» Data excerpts

⟨

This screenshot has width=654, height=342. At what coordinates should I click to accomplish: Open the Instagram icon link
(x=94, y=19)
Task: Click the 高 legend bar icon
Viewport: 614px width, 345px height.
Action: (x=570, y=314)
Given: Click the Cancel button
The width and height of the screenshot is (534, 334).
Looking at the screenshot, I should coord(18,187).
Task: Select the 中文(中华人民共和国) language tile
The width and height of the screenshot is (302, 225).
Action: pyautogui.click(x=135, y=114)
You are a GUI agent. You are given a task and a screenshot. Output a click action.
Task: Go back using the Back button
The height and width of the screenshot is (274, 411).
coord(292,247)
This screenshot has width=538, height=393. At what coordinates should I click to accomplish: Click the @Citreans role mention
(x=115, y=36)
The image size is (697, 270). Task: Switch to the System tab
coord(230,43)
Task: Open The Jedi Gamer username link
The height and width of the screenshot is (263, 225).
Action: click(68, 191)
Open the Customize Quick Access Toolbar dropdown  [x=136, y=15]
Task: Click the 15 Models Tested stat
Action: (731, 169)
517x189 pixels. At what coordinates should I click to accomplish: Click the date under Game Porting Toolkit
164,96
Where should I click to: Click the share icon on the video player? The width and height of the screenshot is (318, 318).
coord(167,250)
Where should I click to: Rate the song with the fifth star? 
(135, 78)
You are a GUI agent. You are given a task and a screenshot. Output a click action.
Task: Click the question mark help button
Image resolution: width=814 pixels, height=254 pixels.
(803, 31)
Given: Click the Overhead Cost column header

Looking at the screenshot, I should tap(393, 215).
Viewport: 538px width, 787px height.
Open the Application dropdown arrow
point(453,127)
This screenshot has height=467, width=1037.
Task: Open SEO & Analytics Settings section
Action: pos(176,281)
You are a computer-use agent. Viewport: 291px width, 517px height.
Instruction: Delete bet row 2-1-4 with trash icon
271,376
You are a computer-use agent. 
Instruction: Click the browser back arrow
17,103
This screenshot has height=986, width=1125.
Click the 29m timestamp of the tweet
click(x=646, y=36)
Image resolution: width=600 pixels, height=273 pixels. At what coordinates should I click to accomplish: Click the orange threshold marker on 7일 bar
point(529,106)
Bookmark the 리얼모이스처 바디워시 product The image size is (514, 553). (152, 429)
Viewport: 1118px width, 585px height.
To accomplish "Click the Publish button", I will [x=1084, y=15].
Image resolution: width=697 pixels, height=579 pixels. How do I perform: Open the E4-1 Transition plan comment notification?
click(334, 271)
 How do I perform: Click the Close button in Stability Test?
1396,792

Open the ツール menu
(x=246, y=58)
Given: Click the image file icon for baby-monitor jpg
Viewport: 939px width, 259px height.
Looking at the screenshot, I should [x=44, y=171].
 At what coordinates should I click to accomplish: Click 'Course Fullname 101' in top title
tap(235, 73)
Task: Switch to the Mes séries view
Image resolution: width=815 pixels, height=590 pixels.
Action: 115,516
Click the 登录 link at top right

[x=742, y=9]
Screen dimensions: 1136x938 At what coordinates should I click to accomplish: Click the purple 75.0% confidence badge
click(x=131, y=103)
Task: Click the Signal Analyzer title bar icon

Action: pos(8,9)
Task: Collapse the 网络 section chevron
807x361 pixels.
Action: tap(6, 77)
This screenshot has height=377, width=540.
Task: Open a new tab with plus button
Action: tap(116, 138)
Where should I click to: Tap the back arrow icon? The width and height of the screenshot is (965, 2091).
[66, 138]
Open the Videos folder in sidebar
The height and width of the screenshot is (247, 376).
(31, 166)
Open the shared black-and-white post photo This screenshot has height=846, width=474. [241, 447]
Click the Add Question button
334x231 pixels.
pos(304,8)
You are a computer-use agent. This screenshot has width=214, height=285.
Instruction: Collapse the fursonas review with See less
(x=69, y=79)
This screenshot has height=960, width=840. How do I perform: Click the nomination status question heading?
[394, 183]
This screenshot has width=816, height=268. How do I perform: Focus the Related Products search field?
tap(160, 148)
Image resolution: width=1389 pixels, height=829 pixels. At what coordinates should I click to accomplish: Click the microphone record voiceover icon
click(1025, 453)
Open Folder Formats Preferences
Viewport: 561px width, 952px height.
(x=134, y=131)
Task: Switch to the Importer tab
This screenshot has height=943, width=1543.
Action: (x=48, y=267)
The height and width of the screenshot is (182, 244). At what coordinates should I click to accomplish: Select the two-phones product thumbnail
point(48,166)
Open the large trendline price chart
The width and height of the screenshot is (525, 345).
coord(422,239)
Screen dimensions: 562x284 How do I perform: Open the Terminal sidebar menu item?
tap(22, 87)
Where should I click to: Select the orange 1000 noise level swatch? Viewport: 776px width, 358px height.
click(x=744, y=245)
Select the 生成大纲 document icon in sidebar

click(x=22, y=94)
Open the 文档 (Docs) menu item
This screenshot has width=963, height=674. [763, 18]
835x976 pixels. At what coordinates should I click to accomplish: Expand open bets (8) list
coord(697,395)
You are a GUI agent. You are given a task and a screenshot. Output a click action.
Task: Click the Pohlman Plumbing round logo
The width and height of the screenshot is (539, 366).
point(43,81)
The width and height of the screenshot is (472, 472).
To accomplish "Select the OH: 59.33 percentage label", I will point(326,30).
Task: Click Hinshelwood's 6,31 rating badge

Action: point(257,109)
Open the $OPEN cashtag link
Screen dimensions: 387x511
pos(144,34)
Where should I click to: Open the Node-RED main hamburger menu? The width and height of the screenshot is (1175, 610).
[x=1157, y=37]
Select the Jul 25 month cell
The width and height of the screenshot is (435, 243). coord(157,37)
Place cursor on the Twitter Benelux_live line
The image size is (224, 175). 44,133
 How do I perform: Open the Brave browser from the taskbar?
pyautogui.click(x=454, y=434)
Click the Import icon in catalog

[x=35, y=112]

⟩

» Goal of the exercise
Your answer should be the exact lines above from the one with "Viewport: 614px width, 345px height." through the one with "Task: Open The Jedi Gamer username link", both included, and nothing besides.

» Your response
Viewport: 614px width, 345px height.
Action: (x=570, y=314)
Given: Click the Cancel button
The width and height of the screenshot is (534, 334).
Looking at the screenshot, I should coord(18,187).
Task: Select the 中文(中华人民共和国) language tile
The width and height of the screenshot is (302, 225).
Action: pyautogui.click(x=135, y=114)
You are a GUI agent. You are given a task and a screenshot. Output a click action.
Task: Go back using the Back button
The height and width of the screenshot is (274, 411).
coord(292,247)
This screenshot has width=538, height=393. At what coordinates should I click to accomplish: Click the @Citreans role mention
(x=115, y=36)
The image size is (697, 270). Task: Switch to the System tab
coord(230,43)
Task: Open The Jedi Gamer username link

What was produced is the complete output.